- [Passage]
If an applicant or a subcommittee member dis­agrees with the verdict of a subcommittee, the matter is referred to the full committee. If neces­sary, an extra session of the full committee can be called. This has never happened to my knowledge. At the meetings of the full committee, all the verdicts of the subcommittees are reviewed and members of the full committee are encour­aged to ask questions and discuss the verdicts. This is not very successful because there are too many verdicts to consider for a fruitful discussion at short notice. We have not been able to make die members study the verdicts well beforehand and ask for explanations from the researchers or the subcommittees before the meeting. Thus the main responsibility rests squarely on the subcom­mittee.


How cumbersome is all this? How much time does it take? If one is engaged on a project, one as a rule has a permit valid for 3 years and one has a certain amount of leeway as long as one does not conduct experiments that are more severe than the ones planned when the permis­sion was given. So if one is lucky and can keep to the track, one has to apply for ethical scrutiny not more than once every three years. But even if the project is a new one, one can get it scrutinised within a few weeks as a rule, Figure 1. From my experience the two main obstacles to a quick decision are: 1) the difficulty to agree on a time for a meeting between a busy politician and a busy clinician and 2) the inability of the appli­cants to use simple enough language. We insist on language which can be understood by the technical personnel and the laymen of the full committee. This is the main reason why forms are returned to the applicant for clarification. Sometimes of course we have substantive doubts about an application and that can delay the green light. But on the whole the work of the sub­committees is reasonably fast and causes little dif­ficulty. What about trade secrets or secrets of another type? With a large committee, leaks of course could occur. Therefore there is a small sub­committee dealing with applications for which secrecy of a higher degree has been asked for. AtUppsalawe have had very few such applications, in other regions industry has asked for secret treatment of most of its applications. AtUppsalawe do not require that industry disclose more than the code number for a compound it wants to test or work with. That may be the reason.

- [Dataset]
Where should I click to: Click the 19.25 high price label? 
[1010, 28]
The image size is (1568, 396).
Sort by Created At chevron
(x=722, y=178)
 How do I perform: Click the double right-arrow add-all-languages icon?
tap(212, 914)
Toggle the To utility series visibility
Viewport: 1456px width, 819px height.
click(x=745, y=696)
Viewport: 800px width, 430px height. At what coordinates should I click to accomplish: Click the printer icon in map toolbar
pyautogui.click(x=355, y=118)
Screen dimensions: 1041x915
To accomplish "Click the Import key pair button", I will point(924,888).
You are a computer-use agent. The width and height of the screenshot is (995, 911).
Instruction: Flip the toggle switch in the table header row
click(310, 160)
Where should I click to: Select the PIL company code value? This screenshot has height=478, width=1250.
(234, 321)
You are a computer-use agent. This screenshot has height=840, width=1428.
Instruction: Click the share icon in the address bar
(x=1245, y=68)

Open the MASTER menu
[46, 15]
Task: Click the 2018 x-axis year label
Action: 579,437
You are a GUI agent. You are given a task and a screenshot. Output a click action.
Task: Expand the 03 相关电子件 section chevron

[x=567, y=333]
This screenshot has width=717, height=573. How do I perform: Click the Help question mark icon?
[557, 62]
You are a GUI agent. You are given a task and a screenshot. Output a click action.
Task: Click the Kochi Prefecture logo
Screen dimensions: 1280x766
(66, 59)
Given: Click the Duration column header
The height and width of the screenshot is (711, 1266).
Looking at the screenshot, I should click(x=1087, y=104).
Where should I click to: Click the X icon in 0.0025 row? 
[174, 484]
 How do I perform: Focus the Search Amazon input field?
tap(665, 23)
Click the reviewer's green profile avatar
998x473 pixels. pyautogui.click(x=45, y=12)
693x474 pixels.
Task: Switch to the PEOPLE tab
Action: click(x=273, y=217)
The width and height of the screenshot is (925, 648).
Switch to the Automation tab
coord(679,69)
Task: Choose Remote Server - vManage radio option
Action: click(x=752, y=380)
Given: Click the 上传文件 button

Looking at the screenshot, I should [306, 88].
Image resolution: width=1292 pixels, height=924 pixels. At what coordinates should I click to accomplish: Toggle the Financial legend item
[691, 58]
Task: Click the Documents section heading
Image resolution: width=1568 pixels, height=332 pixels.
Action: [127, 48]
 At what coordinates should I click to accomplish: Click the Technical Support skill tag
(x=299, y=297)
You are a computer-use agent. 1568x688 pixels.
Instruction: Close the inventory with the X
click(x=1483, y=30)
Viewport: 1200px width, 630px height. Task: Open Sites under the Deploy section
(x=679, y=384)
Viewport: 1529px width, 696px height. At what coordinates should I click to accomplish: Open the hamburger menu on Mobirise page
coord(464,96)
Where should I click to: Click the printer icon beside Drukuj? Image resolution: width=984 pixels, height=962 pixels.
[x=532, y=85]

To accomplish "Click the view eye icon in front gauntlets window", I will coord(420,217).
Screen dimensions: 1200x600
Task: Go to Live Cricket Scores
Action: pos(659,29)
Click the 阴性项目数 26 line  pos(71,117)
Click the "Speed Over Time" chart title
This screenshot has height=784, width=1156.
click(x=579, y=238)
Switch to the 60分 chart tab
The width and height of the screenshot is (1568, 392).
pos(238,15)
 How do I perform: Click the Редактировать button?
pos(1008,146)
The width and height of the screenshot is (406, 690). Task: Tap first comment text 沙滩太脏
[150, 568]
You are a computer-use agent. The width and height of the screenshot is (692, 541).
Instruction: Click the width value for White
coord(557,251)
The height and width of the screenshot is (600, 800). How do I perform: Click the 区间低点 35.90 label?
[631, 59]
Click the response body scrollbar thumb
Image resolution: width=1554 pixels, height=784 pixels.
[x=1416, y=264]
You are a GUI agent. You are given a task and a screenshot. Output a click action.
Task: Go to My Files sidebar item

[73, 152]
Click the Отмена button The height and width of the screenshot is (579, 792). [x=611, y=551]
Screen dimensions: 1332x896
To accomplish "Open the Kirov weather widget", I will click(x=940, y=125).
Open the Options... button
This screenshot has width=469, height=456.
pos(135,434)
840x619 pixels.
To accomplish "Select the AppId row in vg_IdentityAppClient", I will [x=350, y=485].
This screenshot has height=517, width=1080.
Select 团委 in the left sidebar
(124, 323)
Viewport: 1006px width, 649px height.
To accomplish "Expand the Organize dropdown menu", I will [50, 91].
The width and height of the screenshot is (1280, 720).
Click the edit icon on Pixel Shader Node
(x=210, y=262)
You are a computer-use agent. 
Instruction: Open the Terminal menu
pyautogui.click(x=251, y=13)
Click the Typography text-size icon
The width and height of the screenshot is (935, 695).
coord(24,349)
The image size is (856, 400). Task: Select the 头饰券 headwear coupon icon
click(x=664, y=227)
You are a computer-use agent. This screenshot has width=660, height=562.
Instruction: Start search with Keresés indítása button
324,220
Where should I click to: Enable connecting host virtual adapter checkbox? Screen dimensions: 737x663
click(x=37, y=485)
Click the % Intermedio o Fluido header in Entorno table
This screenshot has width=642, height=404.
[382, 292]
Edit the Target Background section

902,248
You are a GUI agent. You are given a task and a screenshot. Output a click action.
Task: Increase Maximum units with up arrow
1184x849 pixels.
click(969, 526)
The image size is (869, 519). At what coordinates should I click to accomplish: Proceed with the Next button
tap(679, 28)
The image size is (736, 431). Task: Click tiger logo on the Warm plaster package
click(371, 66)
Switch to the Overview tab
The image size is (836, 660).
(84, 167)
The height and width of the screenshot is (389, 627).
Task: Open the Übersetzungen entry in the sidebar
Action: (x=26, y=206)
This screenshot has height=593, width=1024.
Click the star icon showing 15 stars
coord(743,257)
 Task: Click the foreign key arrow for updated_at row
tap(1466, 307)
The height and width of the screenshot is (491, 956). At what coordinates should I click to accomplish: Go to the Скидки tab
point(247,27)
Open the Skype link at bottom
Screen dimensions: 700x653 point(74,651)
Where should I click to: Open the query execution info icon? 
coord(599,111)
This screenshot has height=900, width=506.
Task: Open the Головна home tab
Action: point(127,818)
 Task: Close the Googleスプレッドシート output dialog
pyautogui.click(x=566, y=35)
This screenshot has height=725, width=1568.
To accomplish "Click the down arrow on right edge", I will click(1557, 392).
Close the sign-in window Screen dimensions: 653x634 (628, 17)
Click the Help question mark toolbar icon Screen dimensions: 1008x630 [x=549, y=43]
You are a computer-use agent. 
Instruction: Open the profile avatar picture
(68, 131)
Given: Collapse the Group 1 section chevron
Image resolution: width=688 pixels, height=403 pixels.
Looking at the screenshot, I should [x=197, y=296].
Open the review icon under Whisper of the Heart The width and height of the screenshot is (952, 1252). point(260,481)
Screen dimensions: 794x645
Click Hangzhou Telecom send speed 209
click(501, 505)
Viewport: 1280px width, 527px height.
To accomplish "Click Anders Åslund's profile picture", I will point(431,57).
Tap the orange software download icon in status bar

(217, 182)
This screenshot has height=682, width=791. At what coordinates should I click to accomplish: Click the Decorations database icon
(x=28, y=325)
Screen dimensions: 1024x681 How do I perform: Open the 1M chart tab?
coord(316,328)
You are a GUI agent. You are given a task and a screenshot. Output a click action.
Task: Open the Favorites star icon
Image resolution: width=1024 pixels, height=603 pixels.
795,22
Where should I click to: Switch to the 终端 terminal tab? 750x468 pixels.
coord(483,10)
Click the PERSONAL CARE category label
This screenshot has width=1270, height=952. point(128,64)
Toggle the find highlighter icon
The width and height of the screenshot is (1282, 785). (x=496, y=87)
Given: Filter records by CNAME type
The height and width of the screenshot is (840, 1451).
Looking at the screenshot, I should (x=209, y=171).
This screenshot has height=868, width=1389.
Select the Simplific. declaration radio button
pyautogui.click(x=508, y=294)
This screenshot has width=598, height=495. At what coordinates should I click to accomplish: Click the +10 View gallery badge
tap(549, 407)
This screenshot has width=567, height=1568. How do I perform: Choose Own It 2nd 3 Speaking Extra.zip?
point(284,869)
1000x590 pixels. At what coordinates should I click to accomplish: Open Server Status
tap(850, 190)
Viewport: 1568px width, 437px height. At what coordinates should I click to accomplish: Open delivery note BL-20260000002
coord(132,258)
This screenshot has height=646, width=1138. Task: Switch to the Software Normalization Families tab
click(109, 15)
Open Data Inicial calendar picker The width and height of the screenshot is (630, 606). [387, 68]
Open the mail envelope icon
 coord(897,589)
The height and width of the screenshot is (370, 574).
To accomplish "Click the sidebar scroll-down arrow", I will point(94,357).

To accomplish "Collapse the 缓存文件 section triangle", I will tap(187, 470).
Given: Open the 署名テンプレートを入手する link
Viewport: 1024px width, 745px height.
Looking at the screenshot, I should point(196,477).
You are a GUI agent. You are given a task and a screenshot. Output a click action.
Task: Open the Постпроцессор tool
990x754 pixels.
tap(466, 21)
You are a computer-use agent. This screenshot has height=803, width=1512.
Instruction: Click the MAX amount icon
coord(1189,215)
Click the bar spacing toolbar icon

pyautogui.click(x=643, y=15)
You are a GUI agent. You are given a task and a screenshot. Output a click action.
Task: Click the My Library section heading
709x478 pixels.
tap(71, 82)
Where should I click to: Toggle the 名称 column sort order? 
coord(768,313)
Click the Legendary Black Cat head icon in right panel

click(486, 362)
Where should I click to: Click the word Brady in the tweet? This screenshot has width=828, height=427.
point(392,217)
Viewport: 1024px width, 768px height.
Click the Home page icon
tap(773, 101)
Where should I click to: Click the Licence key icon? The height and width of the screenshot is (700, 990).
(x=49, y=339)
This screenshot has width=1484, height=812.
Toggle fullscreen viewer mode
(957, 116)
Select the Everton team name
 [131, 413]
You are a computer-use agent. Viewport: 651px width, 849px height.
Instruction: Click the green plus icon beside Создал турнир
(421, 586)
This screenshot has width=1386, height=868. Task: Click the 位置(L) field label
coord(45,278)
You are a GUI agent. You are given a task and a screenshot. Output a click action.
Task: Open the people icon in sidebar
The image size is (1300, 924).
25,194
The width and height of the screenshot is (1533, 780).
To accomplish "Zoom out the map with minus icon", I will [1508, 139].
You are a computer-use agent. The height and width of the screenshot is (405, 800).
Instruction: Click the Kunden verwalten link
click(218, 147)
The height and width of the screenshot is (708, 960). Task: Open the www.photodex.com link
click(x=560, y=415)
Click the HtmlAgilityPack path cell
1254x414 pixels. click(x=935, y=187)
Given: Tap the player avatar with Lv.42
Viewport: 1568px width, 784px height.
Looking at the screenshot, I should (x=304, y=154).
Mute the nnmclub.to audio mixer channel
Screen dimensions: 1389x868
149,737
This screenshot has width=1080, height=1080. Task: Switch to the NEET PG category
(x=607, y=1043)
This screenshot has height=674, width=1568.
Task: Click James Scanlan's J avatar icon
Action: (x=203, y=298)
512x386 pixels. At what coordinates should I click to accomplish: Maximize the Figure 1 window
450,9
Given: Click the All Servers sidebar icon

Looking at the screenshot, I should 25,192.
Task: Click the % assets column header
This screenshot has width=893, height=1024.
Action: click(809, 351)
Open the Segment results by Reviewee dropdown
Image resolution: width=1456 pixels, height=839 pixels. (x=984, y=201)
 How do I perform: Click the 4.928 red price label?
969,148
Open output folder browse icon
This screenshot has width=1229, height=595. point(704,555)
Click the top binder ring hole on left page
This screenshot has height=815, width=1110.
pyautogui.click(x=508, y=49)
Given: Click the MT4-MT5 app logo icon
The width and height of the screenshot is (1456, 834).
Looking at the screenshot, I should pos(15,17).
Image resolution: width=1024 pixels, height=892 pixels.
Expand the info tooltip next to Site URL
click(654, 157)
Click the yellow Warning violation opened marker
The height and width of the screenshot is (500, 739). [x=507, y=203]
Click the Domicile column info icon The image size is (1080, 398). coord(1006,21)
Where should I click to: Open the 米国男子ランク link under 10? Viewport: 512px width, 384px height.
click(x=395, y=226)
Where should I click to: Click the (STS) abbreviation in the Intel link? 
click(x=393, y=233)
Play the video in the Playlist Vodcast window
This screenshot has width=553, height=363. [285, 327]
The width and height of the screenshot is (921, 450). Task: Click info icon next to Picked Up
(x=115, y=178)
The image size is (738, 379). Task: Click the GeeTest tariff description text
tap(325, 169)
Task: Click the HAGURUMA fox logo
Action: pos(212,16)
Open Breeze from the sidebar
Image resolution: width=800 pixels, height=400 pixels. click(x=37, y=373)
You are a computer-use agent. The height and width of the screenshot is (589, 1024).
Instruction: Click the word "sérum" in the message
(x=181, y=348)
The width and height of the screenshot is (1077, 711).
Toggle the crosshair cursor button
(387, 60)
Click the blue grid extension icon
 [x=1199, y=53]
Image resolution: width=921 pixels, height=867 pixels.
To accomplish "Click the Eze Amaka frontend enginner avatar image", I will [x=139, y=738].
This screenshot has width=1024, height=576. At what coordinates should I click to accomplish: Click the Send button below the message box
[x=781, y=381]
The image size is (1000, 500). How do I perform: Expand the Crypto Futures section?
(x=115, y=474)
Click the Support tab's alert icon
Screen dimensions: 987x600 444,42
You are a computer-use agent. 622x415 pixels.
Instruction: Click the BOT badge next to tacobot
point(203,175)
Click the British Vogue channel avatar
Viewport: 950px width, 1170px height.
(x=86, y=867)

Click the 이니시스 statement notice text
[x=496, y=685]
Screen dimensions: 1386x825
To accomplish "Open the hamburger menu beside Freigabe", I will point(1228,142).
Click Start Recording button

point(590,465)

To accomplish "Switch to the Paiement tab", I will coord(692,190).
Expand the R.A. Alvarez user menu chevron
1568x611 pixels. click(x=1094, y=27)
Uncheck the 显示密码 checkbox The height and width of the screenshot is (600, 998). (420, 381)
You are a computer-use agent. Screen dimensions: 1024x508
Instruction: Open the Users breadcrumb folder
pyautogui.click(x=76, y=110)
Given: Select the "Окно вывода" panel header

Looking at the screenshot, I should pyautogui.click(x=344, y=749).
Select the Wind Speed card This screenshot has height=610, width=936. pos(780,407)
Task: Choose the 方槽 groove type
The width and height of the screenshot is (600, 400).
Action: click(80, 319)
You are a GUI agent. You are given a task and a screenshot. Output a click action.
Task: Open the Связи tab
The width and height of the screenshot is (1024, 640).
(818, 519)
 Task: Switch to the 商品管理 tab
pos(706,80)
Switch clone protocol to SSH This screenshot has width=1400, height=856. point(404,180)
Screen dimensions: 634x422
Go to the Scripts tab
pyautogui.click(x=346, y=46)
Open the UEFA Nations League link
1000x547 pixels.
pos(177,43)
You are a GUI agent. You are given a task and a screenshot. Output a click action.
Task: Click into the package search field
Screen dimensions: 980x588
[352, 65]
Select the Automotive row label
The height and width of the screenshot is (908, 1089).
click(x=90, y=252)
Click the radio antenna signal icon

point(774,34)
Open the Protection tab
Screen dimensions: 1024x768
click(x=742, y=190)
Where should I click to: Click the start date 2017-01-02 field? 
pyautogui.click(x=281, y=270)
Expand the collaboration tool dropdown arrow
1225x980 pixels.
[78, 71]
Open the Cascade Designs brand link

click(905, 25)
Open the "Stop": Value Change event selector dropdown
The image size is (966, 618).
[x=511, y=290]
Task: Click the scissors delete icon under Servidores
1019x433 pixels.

- [Aim of the task] In the passage on ethical review, rewrite the stretch from "If an applicant" through "on the subcom­mittee.", substituting "plenary committee" for "full committee". Rely only on the passage to complete this.

- [Result below]
If an applicant or a subcommittee member dis­agrees with the verdict of a subcommittee, the matter is referred to the plenary committee. If neces­sary, an extra session of the plenary committee can be called. This has never happened to my knowledge. At the meetings of the plenary committee, all the verdicts of the subcommittees are reviewed and members of the plenary committee are encour­aged to ask questions and discuss the verdicts. This is not very successful because there are too many verdicts to consider for a fruitful discussion at short notice. We have not been able to make die members study the verdicts well beforehand and ask for explanations from the researchers or the subcommittees before the meeting. Thus the main responsibility rests squarely on the subcom­mittee.